Recently I have been struggling with "covering my Grammatical *ss", as someone much, much more experienced than me decided to so eloquently put it. The truth of the matter is that this person is right. I like to believe I have some pretty good ideas, and whether that is true or not I'm not quite sure... the one thing I do know is that I have a few big areas to improve in before I can figure that out.

I need to find some way to teach myself how to write in what most would call "the proper form". I really only have myself to do this. But I was hoping a few of you, being much more used to this conformity could leave me a hint or two. I've been thinking about how to make my writing more believable for the masses, and the first thing that came to me was presentation.

Anyone can have a great idea, but the only ones that get heard (published), are the ones that know how to make every other aspect the same as every one else's. Besides the Great Idea, of course. Grammar, sentence structure, Format, the difference between a goddamn verb and an adverb are all things I need to learn. I never really paid attention in my classes so I only know what feels right to me.

Now I've tried reading from a textbook only textbook, but to no avail. The only did was force me to think of creative and increasingly more painful ways to off whoever had the brainstorm to publish anything that boring.

I have one question for all of you, and then I'll leave you alone:

Do you have any other methods of learning techniques, structures, and grammar, that might be a little more interesting than straight up textbook learnin'? :Lecture:

aka eraser
04-20-2006, 06:31 PM
Hi Achilles. I'm going to move this to our new Grammar For Grasshoppers board. I'm sure the folks there will have some input for you.

CaroGirl
04-20-2006, 06:44 PM
Read, read, read. And when you're done, read some more. Read the kind of books that you enjoy, and the kind of books that you want to write. You'll see what works and, I hope, why it works (if you read with a critical eye).

Also, pick up a copy of The Elements of Style by Strunk & White. At just less than 100 pages, it's light enough to read through, and makes a great reference for just about any grammar question. There are some great books about the process of writing that aren't at all boring, like On Writing, by Stephen King.

Good luck.

Jamesaritchie
04-20-2006, 07:05 PM
~ Making up the bullsh*t that we call writing is easy. Making it believable isn't. ~

Recently I have been struggling with "covering my Grammatical *ss", as someone much, much more experienced than me decided to so eloquently put it. The truth of the matter is that this person is right. I like to believe I have some pretty good ideas, and whether that is true or not I'm not quite sure... the one thing I do know is that I have a few big areas to improve in before I can figure that out.

I need to find some way to teach myself how to write in what most would call "the proper form". I really only have myself to do this. But I was hoping a few of you, being much more used to this conformity could leave me a hint or two. I've been thinking about how to make my writing more believable for the masses, and the first thing that came to me was presentation.

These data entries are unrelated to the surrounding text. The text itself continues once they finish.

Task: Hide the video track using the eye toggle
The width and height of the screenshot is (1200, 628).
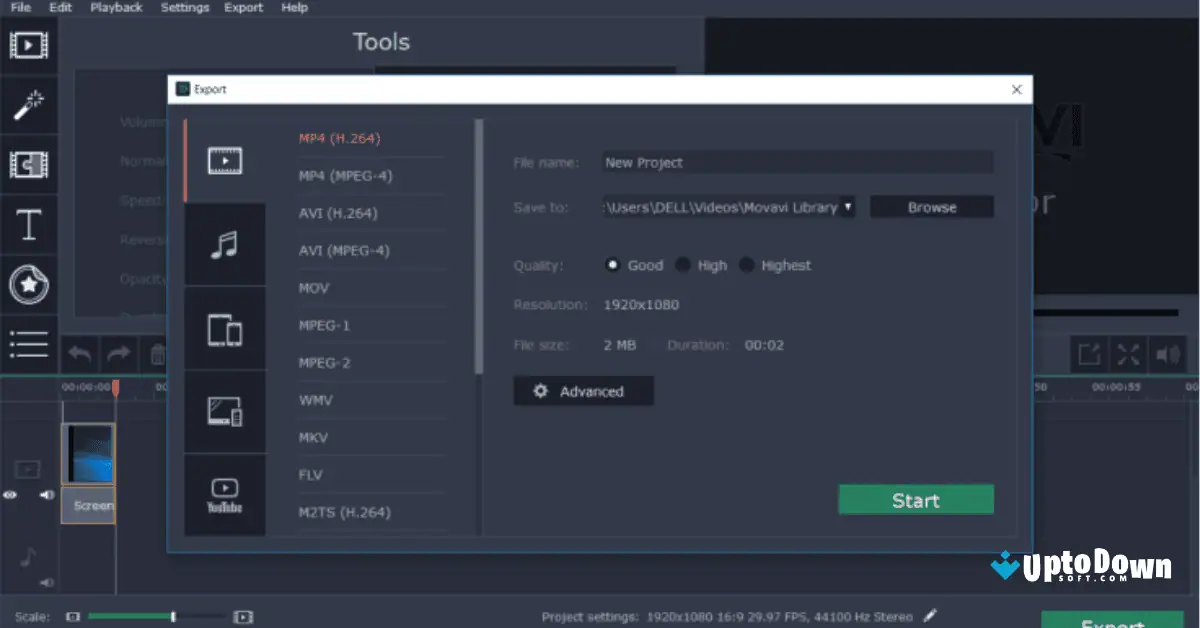Action: coord(9,495)
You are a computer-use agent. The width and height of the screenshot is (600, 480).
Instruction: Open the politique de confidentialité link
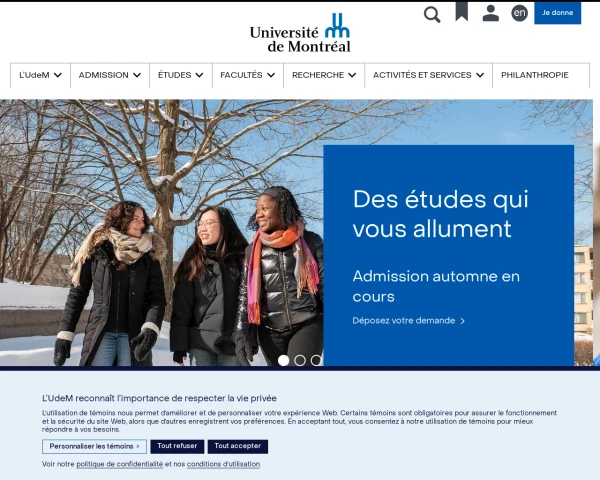pos(119,464)
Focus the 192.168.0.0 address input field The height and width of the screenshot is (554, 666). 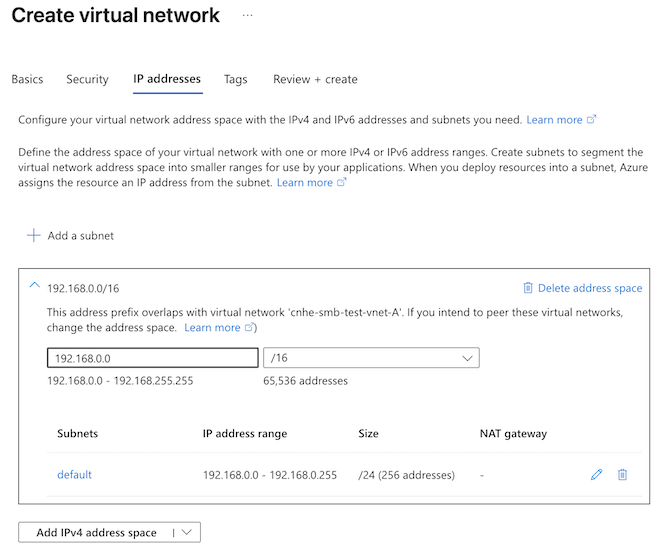click(152, 358)
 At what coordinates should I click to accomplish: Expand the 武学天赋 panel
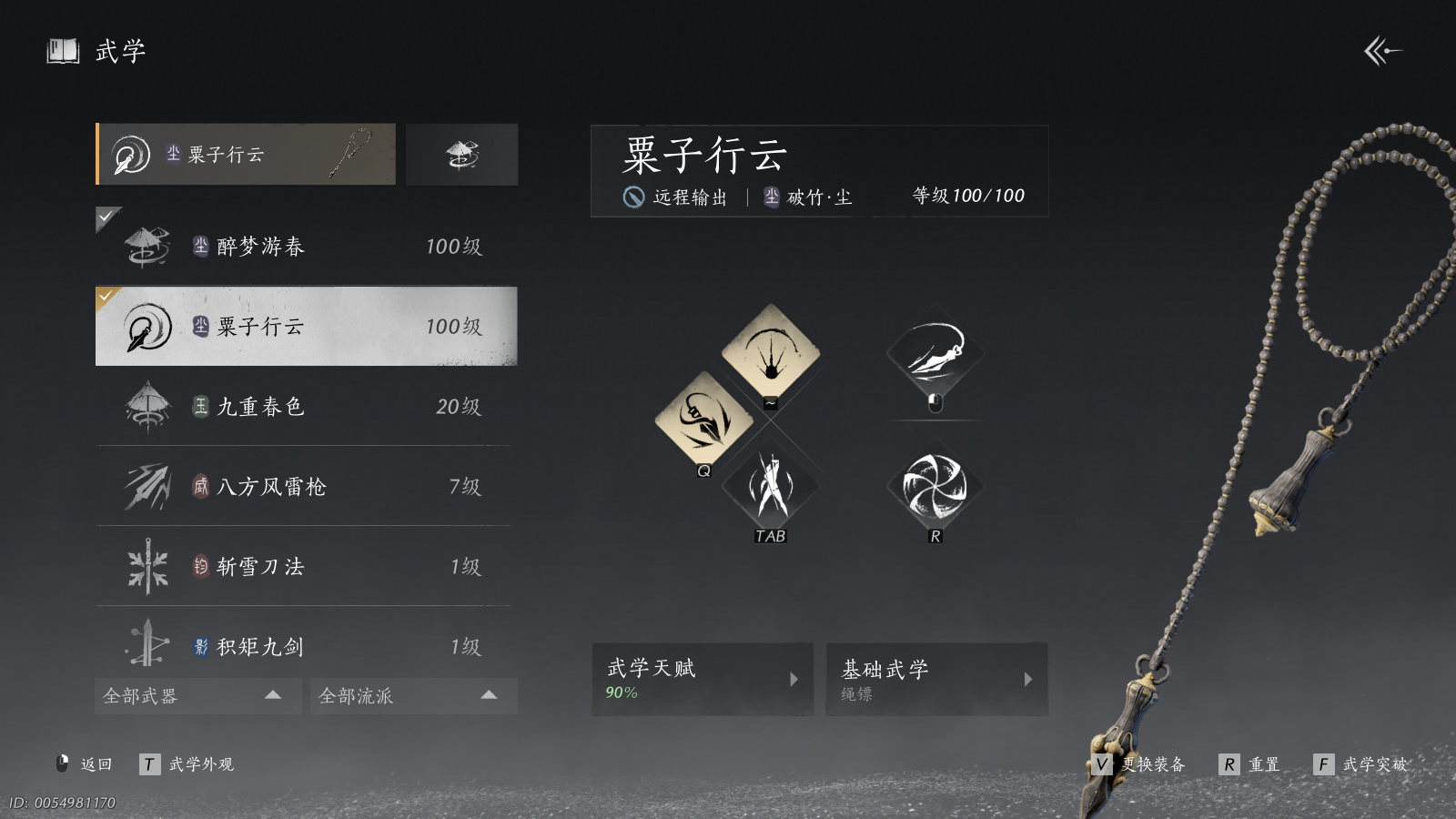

Anyone can have a great idea, but the only ones that get heard (published), are the ones that know how to make every other aspect the same as every one else's. Besides the Great Idea, of course. Grammar, sentence structure, Format, the difference between a goddamn verb and an adverb are all things I need to learn. I never really paid attention in my classes so I only know what feels right to me.

Now I've tried reading from a textbook only textbook, but to no avail. The only did was force me to think of creative and increasingly more painful ways to off whoever had the brainstorm to publish anything that boring.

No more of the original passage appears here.